2. Each habitat will be sampled in at least three (3) replicates.
3. After all habitats have been sampled, the contents of the mesh wash bucket will be
composited into a glass, sampling jar with 95% ETOH.
4. The wash bucket will be picked clean of any remaining macroinvertebrates.
5. The sample jar will be labeled with appropriate information (Section 8.D.) and will be
ready for transport to the lab for analysis.
6. Each of these following habitats will be sampled:

A. Undercut Banks/Root Mats
1. These are sampled by placing a large root wad into a triangular or D-frame dip
net and shaking vigorously.
2. The contents are removed from the dip net and placed into a mesh wash bucket.
3. If undercut banks are present in both run and pool areas, each is sampled
separately with three (3) replicates.

B. Marginal Emergent Vegetation (exclusive of water willow, Justicia Americana, beds)
1. This habitat is sampled by thrusting (i.e., “jabbing”) the dip net into the
vegetation for approximately 1m, and then sweeping through the area to collect
dislodged organisms.
2. Material is then rinsed in the wash bucket and any sticks, leaves and vegetation
are thoroughly washed and inspected before discarding.

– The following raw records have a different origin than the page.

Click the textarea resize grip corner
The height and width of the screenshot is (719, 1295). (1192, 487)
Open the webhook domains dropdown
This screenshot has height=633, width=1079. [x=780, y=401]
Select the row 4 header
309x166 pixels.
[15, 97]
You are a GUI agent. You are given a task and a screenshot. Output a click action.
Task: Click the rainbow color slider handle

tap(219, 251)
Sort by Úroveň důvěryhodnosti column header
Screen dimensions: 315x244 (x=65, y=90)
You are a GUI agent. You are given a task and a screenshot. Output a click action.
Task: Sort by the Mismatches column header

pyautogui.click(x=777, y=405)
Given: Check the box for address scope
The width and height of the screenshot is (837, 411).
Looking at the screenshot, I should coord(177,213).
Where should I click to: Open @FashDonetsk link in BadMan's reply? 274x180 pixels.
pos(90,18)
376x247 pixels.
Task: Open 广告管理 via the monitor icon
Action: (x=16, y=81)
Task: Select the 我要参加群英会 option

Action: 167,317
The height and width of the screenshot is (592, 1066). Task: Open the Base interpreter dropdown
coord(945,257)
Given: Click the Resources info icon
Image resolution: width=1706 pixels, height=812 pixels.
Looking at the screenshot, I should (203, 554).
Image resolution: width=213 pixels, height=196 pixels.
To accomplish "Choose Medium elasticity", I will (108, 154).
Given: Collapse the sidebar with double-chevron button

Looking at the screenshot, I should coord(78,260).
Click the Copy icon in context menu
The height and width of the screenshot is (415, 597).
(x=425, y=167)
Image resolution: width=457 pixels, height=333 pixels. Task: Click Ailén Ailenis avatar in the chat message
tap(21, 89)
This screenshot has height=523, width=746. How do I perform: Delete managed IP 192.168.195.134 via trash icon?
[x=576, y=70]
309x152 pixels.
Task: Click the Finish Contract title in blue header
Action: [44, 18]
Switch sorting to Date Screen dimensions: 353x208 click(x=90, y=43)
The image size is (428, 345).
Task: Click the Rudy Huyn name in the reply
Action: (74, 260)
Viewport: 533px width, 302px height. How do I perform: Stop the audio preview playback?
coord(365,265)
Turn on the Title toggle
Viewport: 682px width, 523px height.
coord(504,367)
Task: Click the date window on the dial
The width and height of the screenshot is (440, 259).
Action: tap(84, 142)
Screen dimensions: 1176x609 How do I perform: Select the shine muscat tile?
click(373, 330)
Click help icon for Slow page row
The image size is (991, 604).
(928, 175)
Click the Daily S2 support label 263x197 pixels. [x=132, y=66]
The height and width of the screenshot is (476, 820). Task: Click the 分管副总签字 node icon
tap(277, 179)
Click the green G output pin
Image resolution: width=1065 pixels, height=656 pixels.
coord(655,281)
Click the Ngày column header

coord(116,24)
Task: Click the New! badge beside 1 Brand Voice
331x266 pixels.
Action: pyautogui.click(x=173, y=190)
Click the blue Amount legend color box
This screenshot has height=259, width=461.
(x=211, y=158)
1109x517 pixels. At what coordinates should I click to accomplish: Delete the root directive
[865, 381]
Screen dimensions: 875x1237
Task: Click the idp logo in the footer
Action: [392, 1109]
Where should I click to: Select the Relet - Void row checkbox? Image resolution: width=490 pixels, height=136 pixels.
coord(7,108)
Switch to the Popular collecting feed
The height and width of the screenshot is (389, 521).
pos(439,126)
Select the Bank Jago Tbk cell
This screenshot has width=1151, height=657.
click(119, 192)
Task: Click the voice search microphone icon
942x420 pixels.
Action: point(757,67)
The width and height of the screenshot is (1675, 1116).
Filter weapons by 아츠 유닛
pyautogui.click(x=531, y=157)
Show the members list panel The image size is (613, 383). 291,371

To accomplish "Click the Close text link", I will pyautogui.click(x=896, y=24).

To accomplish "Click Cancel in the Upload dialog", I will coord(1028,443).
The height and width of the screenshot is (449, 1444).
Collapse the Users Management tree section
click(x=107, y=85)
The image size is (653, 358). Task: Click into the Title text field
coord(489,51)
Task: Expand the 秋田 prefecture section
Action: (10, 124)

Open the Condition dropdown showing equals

C. Bedrock or Slab-Rock Habitats
1. These habitats are sampled by placing the edge of the dip net flush on the
substrate, and disturbing approximately 0.1 m2 of area to dislodge attached
organisms.
2. Material is emptied into a wash bucket, rinsed, inspected for organisms, and
discarded.

D. Justicia americana (water willow) Beds
1. These are sampled by working the net through a 1m section in a jabbing
motion.
2. The material is then emptied into a wash bucket and any J. americana stems
are thoroughly washed, inspected and discarded.

E. Leaf Packs
1. Leaf packs are preferably collected from “conditioned” (i.e., not new-fall
material) material when possible.
2. Samples are taken from a diversity of habitats (i.e., riffles, runs and pools) and
placed into the wash bucket.
3. The material is thoroughly rinsed to dislodge organisms, inspected and
discarded.

F. Silt, Sand, and Fine Gravel
1. A U.S. No. 10 sieve is used to sort larger invertebrates (e.g., mussels,
burrowing mayflies, dragonfly larvae) from silt, sand and fine gravel by scooping
the substrate to an approximate depth of 5cm.
2. A variety of collection sites are sampled in order to obtain three (3) replicates
in each substrate type where available (silt, sand and fine gravel).

G. Aufwuchs Sample
1. Small invertebrates associated with this habitat are obtained by washing a small
amount of rocks, sticks, leaves, filamentous algae and moss into a medium-sizedbucket half filled with water.
2. The material is then elutriated and sieved with the nitex sampler/mesh.

H. Rock Picking
1. Benthic macroinvertebrates are picked from 15 rocks (large cobble/small
boulders; 5 each from riffle, run and pool).
2. Selected rocks are washed in a bucket half filled with water and then carefully
inspected to remove organisms.

I. Wood Sample
1. Pieces of submerged wood, ranging from roughly 3 to 6 meters (10 to 20 linear
feet) in length and ranging from 5–15 cm (2–6 inches) in diameter, are
individually rinsed into the wash bucket.
2. Pieces of wood are inspected for burrowers and crevice dwellers and are
removed with fine-tipped forceps.
3. Large diameter, well-aged logs should be inspected and handpicked with finetipped
forceps.”

After the samples have been processed our aquatic entomologists identify each organism and provide an analysis of the results.